Farmers, more than anyone else, manage America’s land and water. They grow crops or graze cattle on more than half of the country’s land outside of Alaska.
“Farming has huge impacts on water. Huge impacts on wildlife. It has big impacts on air, especially from animal feeding operations,” says Craig Cox, senior vice president for agriculture and natural resources at the Environmental Working Group, or EWG, a nonprofit environmental organization. Agriculture, for example, has been blamed for algae blooms in Lake Erie, high levels of nitrates in Iowa’s rivers and a giant “dead zone” in the Gulf of Mexico. Plowing and draining the Great Plains to make way for crops has driven many species of animals, like the black footed ferret, closer to extinction.
Yet according to many environmentalists, the federal government does little to regulate farmers.

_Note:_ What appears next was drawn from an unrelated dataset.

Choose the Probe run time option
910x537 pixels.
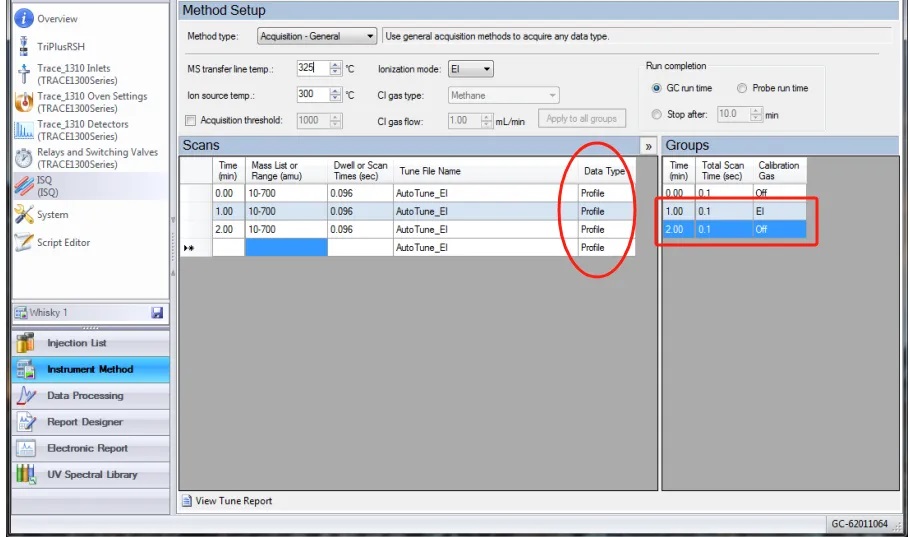(742, 88)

If anything, they say, the government makes things worse by providing subsidies that cushion farmers from the impact of low prices, encouraging them simply to plant more corn and soybeans, the crops that cover most of the Midwest. (This database created a decade ago by EWG shows exactly how much money each American farmer has been receiving from the government.)
But the government also provides some financial incentives for farmers to reduce their environmental impact. Farmers get government checks if, for instance, they voluntarily agree to plant strips of grass along streams, or create habitat for butterflies and native bees, or upgrade irrigation systems in order to use water or energy more efficiently.
These dollars are the government’s main tool for getting farmers to do things that aren’t in their economic self-interest, but which benefit the environment.
“We’ve been a huge supporter of these programs,” says Cox. “But it’s been difficult to know what they were doing.”
Now it’s possible to know a little more. This week, the EWG unveiled a database of “conservation” payments. They add up to almost $5 billion this year, or roughly a quarter of all farm subsidies.
Cox and his colleagues filed 28 separate requests under the Freedom of Information Act to collect details on every conservation payment, then assembled it all into a database. Anyone now can go online to see where the money went and what agricultural practices it was supposed to encourage.
“Now we can have an intelligent conversation about [these programs],” Cox says. “Are these are the right practices? Are payments going to the right places? Should we adjust the way these programs operate in order to make them more effective?”
Cox thinks the government could buy more environmental progress for its $5 billion a year.
Many years ago, he says, the USDA used the term “conservation” to describe farm improvements that simply improved profitability. “We paid farmers to drain wetlands until 1977,” he says.
A vestige of that idea persists in “conservation” payments today, he says. Take, for example, the payments farmers can receive for upgraded irrigation equipment or tools for applying fertilizer where it’s most needed. The payments should be focused on producing real public benefits to taxpayers, Cox says. For example, reducing fertilizer runoff into streams and rivers would improve water quality, and thereby benefit public health and quality of life. “You should be able to float down the Skunk River in Iowa and not be disgusted by the experience,” he says.
A recent report from the USDA’s Economic Research Service also called for greater attention to the “major challenge” of making the agency’s environmental payments more cost-effective. It pointed out that “a large share of pollution originates on a relatively small number of farms and fields,” but because participation in the USDA conservation programs is voluntary, it’s impossible to guarantee that those farms improve their practices.
The USDA’s environmental payments are “incredibly important,” says Linda Prokopy, a researcher at Purdue University who has interviewed farmers about their environmental practices. “If farmers didn’t have access to these payments, they couldn’t afford to adopt new practices” such as cover crops, which reduce both soil erosion and fertilizer runoff.
The payments are “necessary, but not sufficient” to change farmer behavior, she says. “Many farmers are not willing to change their practices.”
The USDA has tried, with mixed success, to aim conservation payments at specific “conservation priority areas,” such as limiting agriculture on steeply sloping land that is prone to soil erosion and fertilizer runoff.
“We’ve heard, anecdotally, that there’s a lot of resistance in Congress to targeting the money,” Prokopy says. “But farmers understand that not all land is created equal. Farmers completely understand the need to target these incentives” toward land that requires more protection.
According to Prokopy, most farmers are interested in environmentally beneficial practices that offer some benefit to their bottom line as well. Cover crops, for instance, are supposed to reduce pollution in nearby streams, but they also promise a farmer more fertile soil and lower fertilizer bills. “It’s very hard to convince a farmer to adopt a practice that only has a downstream benefit,” she says.
According to Cox, this shows that the USDA shouldn’t just rely on the carrot of financial incentives when persuading farmers to change their practices, but also on the stick of regulations. “We can’t buy our way out of the increasing environmental issues that are mounting out there in the landscape,” he says. “There’s never going to be enough money.”
Cox says it’s time to demand that farmers carry out environmental improvements if they receive any federal subsidies at all. Most of these payments act as an economic safety net for farmers. These conventional subsidies, not counting conservation payments, are estimated to reach $14 billion this year.